Capricor Therapeutics Reports No Revenue and Increased Losses in Latest Quarter

Capricor Therapeutics, Inc. reported significant financial challenges in its latest 10-Q filing for the quarter ending September 30, 2025. The company recorded no revenue for the third quarter, a stark contrast to the $2.3 million generated in the same period last year. For the nine months ending September 30, 2025, total revenue was also absent, compared to $11.1 million for the same period in 2024. The lack of revenue is attributed to the completion of milestone payments from its collaboration with Nippon Shinyaku, which were fully recognized in prior periods.

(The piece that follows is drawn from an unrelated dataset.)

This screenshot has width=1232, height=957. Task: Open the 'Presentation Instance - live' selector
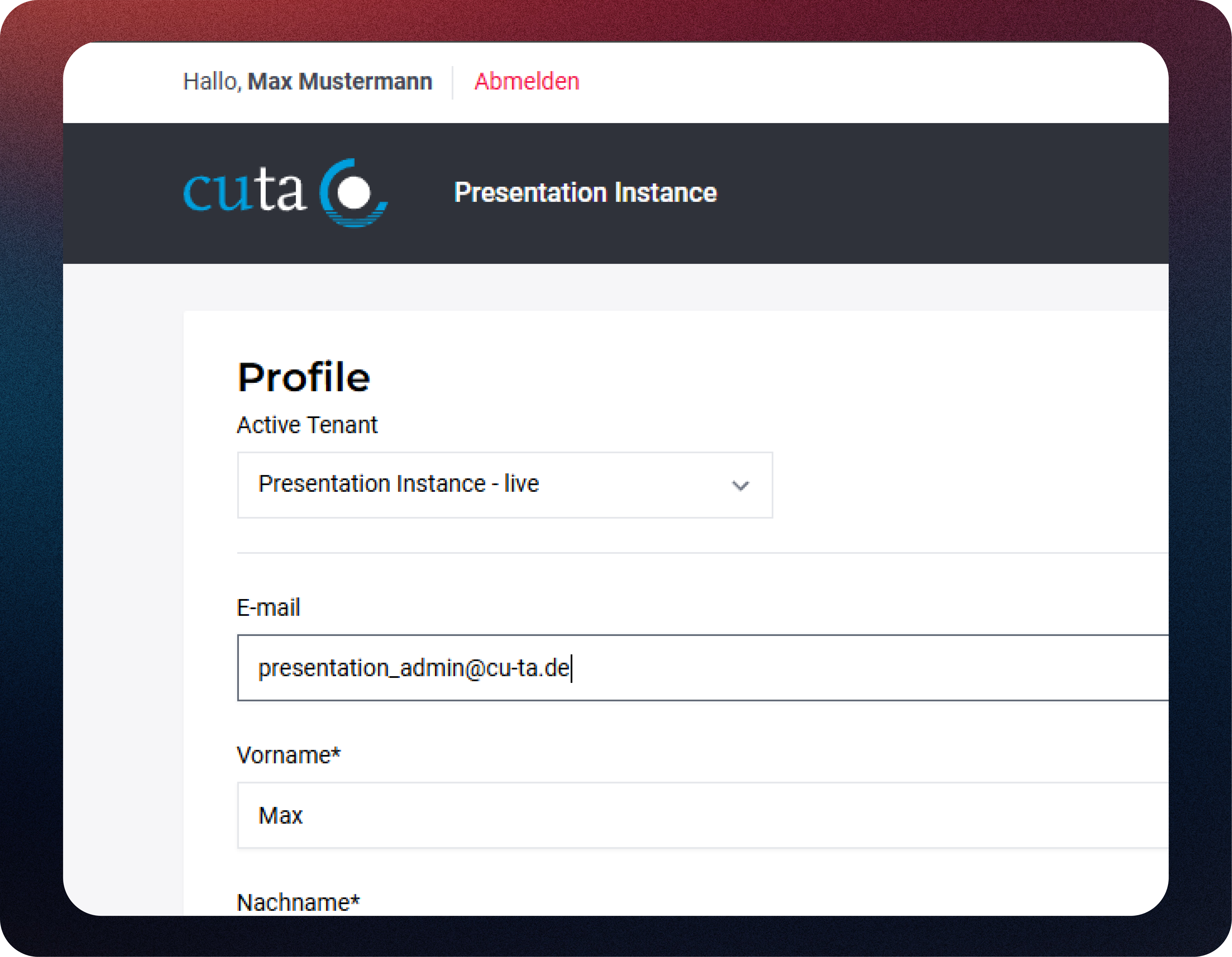[398, 484]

The company's operating expenses surged, with total operating expenses reaching approximately $26.3 million for the third quarter, up from $15.3 million in the same quarter of 2024. Research and development expenses accounted for a significant portion of this increase, totaling $20.4 million, compared to $11.8 million in the prior year. This rise is primarily due to increased personnel costs and expenses related to the ongoing HOPE-3 clinical trial for its lead product candidate, Deramiocel, aimed at treating Duchenne muscular dystrophy (DMD). The net loss for the quarter was approximately $24.6 million, compared to a loss of $12.6 million in the same quarter of 2024.

Capricor's financial position has also deteriorated, with total assets decreasing to $126.4 million as of September 30, 2025, down from $170.5 million at the end of 2024. The company's cash and cash equivalents increased to $19.5 million, while marketable securities dropped to $79.1 million, reflecting a strategic shift in asset management. The accumulated deficit has grown to approximately $274.7 million, raising concerns about the company's ability to sustain operations without additional funding.

In terms of strategic developments, Capricor has been actively pursuing its clinical programs, particularly the HOPE-3 trial, which is critical for the potential approval of Deramiocel. The company has also entered into various commercialization and distribution agreements with Nippon Shinyaku for the U.S. and Japan, which could provide future revenue streams. However, the company has expressed substantial doubt about its ability to continue as a going concern, indicating that it may need to seek additional financing through equity or debt offerings, licensing agreements, or government grants.

Looking ahead, Capricor anticipates that its expenses will continue to rise as it progresses through clinical trials and prepares for potential commercialization. The company is focused on securing additional funding to support its operations and clinical development efforts, particularly for Deramiocel and its exosome platform. The outcome of the ongoing HOPE-3 trial and subsequent regulatory approvals will be pivotal for the company's future financial health and operational viability.